Will companies decrease their finance and accounting staffs in response to automation-driven productivity gains? Or will they instead assign workers to activities that are more value-additive than the rote ones taken over by machines?
Many observers have suggested the latter is more likely. However, skeptics — accustomed to seeing companies seize almost any opportunity to cut costs — abound.
Now comes a study from the Financial Executives Research Foundation (FERF) and staffing firm Robert Half that may help silence the skeptics.
In a survey of 1,730 financial executives (96% of them from the United States or Canada), only 3% and 6% of U.S. and Canadian respondents, respectively, said they expect to pare their finance and accounting teams as a result of digital transformation.
More than half of the survey takers (59%, in the case of U.S. executives) said they will maintain their existing staff levels. What’s really eye-opening, though, is that 17% of U.S. executives and 22% of those in Canada said they anticipate actually expanding their finance and accounting staffs because of proliferating technology.
The findings surprised Christopher Westfall, vice president of content strategy for Financial Executives International, for which FERF serves as research affiliate.
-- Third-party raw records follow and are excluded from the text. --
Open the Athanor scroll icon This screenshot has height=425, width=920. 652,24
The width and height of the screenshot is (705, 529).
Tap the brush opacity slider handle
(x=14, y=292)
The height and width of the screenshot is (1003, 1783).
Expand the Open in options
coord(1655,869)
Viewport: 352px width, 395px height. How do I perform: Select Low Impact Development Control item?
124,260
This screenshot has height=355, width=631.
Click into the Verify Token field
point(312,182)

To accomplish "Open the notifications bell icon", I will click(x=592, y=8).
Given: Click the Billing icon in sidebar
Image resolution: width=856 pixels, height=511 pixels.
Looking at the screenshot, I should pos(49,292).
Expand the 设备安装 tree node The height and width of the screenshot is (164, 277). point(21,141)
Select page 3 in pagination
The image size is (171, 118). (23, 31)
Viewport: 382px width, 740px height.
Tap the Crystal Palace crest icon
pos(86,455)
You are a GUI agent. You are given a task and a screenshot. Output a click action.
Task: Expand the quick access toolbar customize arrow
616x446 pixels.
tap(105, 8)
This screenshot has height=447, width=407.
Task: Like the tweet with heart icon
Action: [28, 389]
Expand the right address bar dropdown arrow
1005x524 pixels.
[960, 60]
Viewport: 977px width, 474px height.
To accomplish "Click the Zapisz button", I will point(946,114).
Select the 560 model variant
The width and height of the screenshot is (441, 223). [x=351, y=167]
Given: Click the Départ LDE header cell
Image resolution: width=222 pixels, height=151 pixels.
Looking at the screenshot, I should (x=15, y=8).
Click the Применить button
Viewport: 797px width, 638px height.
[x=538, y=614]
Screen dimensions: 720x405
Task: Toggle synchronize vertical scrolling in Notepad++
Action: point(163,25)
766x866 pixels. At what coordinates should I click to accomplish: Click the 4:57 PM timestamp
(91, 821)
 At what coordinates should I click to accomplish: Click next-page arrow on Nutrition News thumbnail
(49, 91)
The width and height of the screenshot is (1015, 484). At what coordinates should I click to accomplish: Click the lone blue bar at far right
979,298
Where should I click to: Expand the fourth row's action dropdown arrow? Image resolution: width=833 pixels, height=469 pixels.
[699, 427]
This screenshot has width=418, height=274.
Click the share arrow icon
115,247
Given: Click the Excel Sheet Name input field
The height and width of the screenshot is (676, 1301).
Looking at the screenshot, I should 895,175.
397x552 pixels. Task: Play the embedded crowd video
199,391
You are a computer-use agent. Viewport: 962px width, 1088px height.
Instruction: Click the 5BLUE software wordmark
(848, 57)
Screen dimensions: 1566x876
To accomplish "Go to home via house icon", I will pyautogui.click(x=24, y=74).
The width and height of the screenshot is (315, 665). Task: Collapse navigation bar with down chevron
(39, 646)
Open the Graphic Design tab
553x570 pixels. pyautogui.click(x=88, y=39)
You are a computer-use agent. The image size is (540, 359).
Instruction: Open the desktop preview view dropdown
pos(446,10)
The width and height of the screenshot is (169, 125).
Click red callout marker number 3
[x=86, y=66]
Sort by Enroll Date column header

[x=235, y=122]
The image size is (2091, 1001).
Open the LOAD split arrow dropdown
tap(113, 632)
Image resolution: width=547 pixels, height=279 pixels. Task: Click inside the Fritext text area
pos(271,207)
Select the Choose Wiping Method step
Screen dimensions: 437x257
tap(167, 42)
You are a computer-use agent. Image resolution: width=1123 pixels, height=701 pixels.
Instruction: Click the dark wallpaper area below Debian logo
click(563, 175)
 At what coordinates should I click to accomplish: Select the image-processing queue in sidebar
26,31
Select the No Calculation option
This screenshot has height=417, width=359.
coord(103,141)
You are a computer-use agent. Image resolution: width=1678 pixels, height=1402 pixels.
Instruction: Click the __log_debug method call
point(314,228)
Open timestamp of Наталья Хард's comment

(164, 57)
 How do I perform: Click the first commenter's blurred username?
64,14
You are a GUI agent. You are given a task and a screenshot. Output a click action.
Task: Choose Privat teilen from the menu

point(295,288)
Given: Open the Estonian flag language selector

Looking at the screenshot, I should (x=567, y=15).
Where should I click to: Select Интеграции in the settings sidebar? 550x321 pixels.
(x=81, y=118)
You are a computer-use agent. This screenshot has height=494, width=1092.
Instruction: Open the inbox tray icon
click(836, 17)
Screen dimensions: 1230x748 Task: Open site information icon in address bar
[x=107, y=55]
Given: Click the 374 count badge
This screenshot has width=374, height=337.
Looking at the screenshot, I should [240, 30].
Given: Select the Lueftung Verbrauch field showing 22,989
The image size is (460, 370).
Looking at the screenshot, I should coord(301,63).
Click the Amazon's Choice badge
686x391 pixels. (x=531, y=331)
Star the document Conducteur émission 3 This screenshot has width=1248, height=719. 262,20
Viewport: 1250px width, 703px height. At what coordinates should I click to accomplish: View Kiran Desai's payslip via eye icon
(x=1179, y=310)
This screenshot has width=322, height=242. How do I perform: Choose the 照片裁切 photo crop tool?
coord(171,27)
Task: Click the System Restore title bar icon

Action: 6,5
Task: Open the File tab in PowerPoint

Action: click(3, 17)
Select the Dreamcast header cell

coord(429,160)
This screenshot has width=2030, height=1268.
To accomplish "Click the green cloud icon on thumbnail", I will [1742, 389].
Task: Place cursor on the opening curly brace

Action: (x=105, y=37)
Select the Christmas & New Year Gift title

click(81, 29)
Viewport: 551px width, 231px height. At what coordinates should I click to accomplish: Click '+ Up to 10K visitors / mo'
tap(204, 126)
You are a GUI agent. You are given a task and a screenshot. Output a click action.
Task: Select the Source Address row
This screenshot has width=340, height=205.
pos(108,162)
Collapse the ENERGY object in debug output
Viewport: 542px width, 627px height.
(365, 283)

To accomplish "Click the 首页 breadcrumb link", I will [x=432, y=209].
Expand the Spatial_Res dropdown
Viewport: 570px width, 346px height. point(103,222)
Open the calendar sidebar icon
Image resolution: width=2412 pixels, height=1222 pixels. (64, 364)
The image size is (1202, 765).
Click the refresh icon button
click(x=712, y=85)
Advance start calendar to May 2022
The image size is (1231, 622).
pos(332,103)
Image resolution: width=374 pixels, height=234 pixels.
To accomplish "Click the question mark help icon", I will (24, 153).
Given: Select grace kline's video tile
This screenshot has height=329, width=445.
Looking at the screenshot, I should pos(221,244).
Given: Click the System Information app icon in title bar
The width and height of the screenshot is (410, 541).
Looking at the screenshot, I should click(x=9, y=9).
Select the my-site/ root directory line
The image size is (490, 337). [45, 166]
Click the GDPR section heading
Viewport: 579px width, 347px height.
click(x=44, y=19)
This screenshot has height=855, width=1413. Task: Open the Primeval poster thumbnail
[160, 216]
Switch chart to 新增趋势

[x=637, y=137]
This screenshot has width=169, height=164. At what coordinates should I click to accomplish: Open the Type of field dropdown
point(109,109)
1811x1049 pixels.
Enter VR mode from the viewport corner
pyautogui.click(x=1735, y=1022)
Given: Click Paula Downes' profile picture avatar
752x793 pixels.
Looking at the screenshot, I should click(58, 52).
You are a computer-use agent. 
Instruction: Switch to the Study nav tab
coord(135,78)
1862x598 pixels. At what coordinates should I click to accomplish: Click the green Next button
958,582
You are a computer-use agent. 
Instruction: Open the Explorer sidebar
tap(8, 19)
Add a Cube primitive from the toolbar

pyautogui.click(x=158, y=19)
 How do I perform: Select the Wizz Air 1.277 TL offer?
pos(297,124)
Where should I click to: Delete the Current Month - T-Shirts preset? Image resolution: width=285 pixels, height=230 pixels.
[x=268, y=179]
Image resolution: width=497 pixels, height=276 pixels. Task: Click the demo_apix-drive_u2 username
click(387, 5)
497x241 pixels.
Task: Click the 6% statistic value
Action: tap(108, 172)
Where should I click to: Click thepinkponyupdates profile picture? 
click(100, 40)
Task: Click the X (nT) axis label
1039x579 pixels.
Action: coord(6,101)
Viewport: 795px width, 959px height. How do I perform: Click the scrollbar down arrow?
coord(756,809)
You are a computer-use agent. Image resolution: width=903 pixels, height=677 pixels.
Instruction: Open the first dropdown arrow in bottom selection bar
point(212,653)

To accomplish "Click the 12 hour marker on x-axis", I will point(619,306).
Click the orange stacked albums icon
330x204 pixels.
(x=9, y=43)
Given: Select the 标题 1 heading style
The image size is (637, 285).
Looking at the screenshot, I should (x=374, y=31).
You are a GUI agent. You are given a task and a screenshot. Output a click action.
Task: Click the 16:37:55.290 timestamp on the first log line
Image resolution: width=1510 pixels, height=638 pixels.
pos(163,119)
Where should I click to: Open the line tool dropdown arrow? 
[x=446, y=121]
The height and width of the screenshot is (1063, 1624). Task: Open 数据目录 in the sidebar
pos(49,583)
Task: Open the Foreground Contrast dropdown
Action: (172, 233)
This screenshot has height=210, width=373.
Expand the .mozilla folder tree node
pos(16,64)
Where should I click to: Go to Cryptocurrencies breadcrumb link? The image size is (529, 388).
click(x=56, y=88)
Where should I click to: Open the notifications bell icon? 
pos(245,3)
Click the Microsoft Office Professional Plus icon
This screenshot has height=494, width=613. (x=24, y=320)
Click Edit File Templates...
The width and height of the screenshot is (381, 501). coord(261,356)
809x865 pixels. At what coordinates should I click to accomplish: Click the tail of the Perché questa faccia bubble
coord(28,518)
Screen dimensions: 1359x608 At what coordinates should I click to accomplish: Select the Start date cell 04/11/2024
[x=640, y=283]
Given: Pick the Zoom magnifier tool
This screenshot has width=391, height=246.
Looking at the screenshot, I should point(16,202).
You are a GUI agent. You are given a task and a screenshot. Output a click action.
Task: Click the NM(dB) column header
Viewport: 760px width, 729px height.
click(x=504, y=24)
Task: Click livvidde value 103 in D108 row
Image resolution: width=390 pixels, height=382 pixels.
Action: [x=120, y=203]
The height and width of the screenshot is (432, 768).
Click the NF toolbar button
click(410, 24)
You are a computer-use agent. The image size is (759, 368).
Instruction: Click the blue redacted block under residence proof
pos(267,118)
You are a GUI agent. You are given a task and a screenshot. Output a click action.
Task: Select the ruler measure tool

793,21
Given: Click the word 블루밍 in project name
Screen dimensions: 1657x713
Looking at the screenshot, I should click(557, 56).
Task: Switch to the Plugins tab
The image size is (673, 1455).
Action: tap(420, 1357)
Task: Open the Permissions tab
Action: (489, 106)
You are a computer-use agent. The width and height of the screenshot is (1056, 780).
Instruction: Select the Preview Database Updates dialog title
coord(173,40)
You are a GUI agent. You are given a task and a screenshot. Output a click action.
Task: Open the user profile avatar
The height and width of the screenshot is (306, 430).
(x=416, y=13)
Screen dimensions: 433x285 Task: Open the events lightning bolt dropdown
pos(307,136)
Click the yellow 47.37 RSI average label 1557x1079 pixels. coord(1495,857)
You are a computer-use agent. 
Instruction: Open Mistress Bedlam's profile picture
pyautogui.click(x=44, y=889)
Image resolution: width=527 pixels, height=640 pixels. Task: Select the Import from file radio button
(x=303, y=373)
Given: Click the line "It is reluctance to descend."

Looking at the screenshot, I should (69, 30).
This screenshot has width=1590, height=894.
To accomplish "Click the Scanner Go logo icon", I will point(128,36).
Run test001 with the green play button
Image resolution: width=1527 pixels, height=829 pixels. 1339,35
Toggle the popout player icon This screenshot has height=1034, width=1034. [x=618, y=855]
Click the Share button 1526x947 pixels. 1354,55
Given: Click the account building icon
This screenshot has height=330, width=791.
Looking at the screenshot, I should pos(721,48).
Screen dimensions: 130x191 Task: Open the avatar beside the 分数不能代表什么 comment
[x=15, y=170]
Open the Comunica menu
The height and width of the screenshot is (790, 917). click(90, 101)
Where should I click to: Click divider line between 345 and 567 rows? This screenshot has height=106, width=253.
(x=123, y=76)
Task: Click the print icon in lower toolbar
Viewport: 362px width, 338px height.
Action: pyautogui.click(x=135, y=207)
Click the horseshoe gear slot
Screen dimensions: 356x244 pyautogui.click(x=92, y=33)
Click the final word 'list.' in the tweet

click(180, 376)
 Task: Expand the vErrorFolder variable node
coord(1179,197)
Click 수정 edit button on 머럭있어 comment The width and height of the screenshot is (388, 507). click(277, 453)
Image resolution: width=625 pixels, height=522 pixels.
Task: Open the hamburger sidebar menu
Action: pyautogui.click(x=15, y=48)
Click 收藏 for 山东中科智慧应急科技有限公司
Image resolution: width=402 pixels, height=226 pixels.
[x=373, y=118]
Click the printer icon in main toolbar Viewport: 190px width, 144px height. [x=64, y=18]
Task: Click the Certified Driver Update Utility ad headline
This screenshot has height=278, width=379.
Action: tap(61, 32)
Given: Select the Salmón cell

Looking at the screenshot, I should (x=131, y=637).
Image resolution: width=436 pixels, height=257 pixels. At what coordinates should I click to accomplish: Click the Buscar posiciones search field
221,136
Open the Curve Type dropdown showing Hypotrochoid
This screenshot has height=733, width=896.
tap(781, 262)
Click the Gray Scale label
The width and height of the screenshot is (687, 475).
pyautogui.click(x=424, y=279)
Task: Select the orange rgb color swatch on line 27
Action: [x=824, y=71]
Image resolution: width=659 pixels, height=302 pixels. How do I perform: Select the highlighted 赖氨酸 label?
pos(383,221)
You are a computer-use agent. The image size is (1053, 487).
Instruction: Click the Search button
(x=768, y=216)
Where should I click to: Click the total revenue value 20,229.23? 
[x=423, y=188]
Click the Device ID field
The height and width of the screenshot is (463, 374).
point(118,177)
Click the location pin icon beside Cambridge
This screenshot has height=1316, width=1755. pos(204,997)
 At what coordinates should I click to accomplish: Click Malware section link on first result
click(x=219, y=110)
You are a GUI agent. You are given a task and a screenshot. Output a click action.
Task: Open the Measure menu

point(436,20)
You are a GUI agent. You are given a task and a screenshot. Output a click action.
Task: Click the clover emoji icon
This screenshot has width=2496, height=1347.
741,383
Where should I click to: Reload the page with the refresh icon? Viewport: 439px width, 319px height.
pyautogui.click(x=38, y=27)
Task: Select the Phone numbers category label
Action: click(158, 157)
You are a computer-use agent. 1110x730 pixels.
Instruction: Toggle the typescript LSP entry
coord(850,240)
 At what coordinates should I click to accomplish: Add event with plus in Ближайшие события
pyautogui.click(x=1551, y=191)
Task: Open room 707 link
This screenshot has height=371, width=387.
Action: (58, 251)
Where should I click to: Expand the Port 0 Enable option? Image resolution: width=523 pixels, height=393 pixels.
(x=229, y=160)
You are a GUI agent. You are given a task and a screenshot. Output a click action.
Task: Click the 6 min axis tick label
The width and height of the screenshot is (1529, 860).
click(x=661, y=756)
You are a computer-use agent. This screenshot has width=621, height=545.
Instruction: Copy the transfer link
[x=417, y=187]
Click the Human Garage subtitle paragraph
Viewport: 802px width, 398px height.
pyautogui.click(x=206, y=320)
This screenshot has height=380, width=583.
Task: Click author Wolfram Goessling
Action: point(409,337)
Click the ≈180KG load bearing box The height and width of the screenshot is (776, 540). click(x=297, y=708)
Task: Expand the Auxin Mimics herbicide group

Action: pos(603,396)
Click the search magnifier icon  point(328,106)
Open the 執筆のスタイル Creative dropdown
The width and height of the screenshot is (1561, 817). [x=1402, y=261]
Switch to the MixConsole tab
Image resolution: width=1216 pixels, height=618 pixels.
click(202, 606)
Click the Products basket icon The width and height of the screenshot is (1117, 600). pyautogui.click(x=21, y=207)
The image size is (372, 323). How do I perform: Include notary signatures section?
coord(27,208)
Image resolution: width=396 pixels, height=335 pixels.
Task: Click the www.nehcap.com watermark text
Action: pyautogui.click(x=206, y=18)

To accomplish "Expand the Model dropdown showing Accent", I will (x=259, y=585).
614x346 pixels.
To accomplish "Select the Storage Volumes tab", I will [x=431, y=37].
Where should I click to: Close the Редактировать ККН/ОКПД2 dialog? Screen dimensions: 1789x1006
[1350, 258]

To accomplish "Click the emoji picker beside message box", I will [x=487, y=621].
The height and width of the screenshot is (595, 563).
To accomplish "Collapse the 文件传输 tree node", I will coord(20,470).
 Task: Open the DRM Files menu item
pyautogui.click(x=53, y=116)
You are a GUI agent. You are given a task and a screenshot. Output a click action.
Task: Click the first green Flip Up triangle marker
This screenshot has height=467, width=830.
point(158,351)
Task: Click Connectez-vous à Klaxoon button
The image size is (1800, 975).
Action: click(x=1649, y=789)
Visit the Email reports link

“I had the assumption that if you increase efficiency, you decrease staff levels,” he tells CFO. So, FERF put the question to a number of financial executives in post-survey follow-up interviews.
“The answer we consistently got is that they can’t cut any more people,” says Westfall. “New automation is coming at such a clip that they need their people to oversee the automated tasks.”
Exacerbating the situation is the difficulty of finding people with skill sets suitable for such oversight. University finance and accounting programs, rather than helping students develop such skills, continue to “teach the same things they’ve been teaching for many years,” according to Westfall.
At the same time, the most highly skilled finance staffers are needed for other priorities. “As business demands change or rise due to digital transformation,” the survey report notes, “many financial executives now have the flexibility to put their best people on those projects.”
Despite all the changes, the median cost of employing internal finance and accounting staff — including salaries, bonuses, and benefits — held steady for a fourth consecutive year in 2017, at 2% of revenue for U.S. companies.
FERF and Robert Half have been producing the annual report, titled “Benchmarking Accounting and Finance Functions,” since 2010.